• Quoted passage:

A devout cinephile with a taste for classic Hollywood, Lyonne talks about the actors she loves with a passion that’s infectious. And among her idols is one of the dream factory’s most audacious stars, Barbara Stanwyck, whose pre-Code performances we’re celebrating on the Criterion Channel now with an eleven-film retrospective including such classics as Baby Face, The Miracle Woman, and Night Nurse. For the occasion, Lyonne spoke with me on what captivates her about Stanwyck and the pleasures this era of American cinema has to offer contemporary viewers.
What made you fall in love with Barbara Stanwyck?
I’m a huge fan of the whole pre-Code era, and what I love about her so much in those movies is that she’s never an ingenue, even when she’s playing one. In real life she was Brooklyn-born, was smoking by the time she was nine years old, had this horrific childhood, went through the foster-care system—and as a result, even when she’s completely barefaced on-screen and playing an innocent, she never looks lost. She also wasn’t playing the way a lot of other actresses played. Garbo, Dietrich, Bette Davis—they were always hiding something from you. But Barbara Stanwyck had a real honesty to her.
A quality that I adore about so many of my favorite actresses of that generation is their street smarts, which has become a lost art in modern times. The way these women smoke their cigarettes lets you know it’s not their first rodeo. Somewhere along the way we got the message warped and started thinking that an ingenue should be this brainless creature who’s readily available for the male gaze to be projected upon. But what we now associate with “camp” was so effective in the thirties: it was like acting as extreme sport.

• Exercise brief: Return the full interview about Barbara Stanwyck word for word. The data is separate material and has nothing to do with the interview about Barbara Stanwyck.

• Listed records:
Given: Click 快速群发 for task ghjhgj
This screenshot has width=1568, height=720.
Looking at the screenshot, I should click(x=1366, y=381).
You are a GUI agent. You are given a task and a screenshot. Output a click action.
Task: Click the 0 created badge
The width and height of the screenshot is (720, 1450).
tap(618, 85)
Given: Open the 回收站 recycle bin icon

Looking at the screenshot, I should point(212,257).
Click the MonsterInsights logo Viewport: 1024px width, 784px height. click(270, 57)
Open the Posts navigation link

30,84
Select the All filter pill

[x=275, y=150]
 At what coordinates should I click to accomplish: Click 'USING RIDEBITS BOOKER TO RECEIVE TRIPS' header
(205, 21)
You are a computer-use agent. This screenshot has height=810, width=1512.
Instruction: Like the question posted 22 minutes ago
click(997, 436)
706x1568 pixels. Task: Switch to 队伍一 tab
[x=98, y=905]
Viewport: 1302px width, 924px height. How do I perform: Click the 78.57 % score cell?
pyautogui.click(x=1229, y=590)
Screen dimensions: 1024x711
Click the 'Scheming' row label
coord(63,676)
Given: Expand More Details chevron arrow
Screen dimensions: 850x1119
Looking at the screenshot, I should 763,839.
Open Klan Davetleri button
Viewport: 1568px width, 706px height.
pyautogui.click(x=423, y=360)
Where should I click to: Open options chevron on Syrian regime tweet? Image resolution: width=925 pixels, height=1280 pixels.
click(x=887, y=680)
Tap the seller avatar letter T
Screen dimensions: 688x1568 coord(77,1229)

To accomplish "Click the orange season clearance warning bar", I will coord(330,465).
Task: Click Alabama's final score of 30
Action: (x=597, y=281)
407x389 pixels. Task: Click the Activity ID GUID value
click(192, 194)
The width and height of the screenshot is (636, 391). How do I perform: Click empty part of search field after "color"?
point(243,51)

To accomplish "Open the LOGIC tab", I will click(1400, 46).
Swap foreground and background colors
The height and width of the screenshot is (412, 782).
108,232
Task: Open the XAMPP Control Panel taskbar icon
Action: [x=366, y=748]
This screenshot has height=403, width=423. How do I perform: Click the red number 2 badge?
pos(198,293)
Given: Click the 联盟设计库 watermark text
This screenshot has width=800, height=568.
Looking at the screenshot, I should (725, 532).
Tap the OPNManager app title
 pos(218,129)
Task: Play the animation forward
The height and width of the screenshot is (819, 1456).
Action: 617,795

• Response:
A devout cinephile with a taste for classic Hollywood, Lyonne talks about the actors she loves with a passion that’s infectious. And among her idols is one of the dream factory’s most audacious stars, Barbara Stanwyck, whose pre-Code performances we’re celebrating on the Criterion Channel now with an eleven-film retrospective including such classics as Baby Face, The Miracle Woman, and Night Nurse. For the occasion, Lyonne spoke with me on what captivates her about Stanwyck and the pleasures this era of American cinema has to offer contemporary viewers.
What made you fall in love with Barbara Stanwyck?
I’m a huge fan of the whole pre-Code era, and what I love about her so much in those movies is that she’s never an ingenue, even when she’s playing one. In real life she was Brooklyn-born, was smoking by the time she was nine years old, had this horrific childhood, went through the foster-care system—and as a result, even when she’s completely barefaced on-screen and playing an innocent, she never looks lost. She also wasn’t playing the way a lot of other actresses played. Garbo, Dietrich, Bette Davis—they were always hiding something from you. But Barbara Stanwyck had a real honesty to her.
A quality that I adore about so many of my favorite actresses of that generation is their street smarts, which has become a lost art in modern times. The way these women smoke their cigarettes lets you know it’s not their first rodeo. Somewhere along the way we got the message warped and started thinking that an ingenue should be this brainless creature who’s readily available for the male gaze to be projected upon. But what we now associate with “camp” was so effective in the thirties: it was like acting as extreme sport.